Pointing records for text and elements:
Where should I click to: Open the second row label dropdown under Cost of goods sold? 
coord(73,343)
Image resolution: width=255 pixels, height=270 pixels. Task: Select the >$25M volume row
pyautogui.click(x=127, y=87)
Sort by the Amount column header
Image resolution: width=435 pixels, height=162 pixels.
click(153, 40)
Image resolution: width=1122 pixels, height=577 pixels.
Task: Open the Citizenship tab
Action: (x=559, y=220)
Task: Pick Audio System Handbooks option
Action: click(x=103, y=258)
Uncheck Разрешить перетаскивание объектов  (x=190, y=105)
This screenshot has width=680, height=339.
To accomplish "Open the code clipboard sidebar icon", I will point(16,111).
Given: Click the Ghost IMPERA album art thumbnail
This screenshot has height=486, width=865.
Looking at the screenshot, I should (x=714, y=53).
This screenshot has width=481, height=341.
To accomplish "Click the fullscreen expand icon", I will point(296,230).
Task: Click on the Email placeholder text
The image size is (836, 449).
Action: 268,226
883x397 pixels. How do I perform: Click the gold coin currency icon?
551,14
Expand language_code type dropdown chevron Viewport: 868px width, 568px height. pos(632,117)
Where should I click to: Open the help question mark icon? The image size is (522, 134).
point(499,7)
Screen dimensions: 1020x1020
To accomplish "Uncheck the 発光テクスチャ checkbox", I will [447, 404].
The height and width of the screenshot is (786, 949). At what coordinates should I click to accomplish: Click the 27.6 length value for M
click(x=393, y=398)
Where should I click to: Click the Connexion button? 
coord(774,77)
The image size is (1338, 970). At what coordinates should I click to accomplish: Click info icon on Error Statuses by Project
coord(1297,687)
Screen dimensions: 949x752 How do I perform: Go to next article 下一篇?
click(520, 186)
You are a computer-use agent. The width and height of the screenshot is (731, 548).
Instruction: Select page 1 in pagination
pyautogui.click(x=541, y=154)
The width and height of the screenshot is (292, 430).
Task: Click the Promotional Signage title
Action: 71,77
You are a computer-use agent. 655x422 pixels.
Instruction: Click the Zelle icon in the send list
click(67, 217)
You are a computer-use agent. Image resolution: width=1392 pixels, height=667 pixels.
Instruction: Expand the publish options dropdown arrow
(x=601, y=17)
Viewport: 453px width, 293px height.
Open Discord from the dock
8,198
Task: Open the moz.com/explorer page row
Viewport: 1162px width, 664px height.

* _Written instruction_
Repeat the lines of the records above exactly, starting at the first line and ending at the line that contains "will [447, 404].".

* _Task response_
Where should I click to: Open the second row label dropdown under Cost of goods sold? 
coord(73,343)
Image resolution: width=255 pixels, height=270 pixels. Task: Select the >$25M volume row
pyautogui.click(x=127, y=87)
Sort by the Amount column header
Image resolution: width=435 pixels, height=162 pixels.
click(153, 40)
Image resolution: width=1122 pixels, height=577 pixels.
Task: Open the Citizenship tab
Action: (x=559, y=220)
Task: Pick Audio System Handbooks option
Action: click(x=103, y=258)
Uncheck Разрешить перетаскивание объектов  (x=190, y=105)
This screenshot has width=680, height=339.
To accomplish "Open the code clipboard sidebar icon", I will point(16,111).
Given: Click the Ghost IMPERA album art thumbnail
This screenshot has height=486, width=865.
Looking at the screenshot, I should (x=714, y=53).
This screenshot has width=481, height=341.
To accomplish "Click the fullscreen expand icon", I will point(296,230).
Task: Click on the Email placeholder text
The image size is (836, 449).
Action: 268,226
883x397 pixels. How do I perform: Click the gold coin currency icon?
551,14
Expand language_code type dropdown chevron Viewport: 868px width, 568px height. pos(632,117)
Where should I click to: Open the help question mark icon? The image size is (522, 134).
point(499,7)
Screen dimensions: 1020x1020
To accomplish "Uncheck the 発光テクスチャ checkbox", I will [447, 404].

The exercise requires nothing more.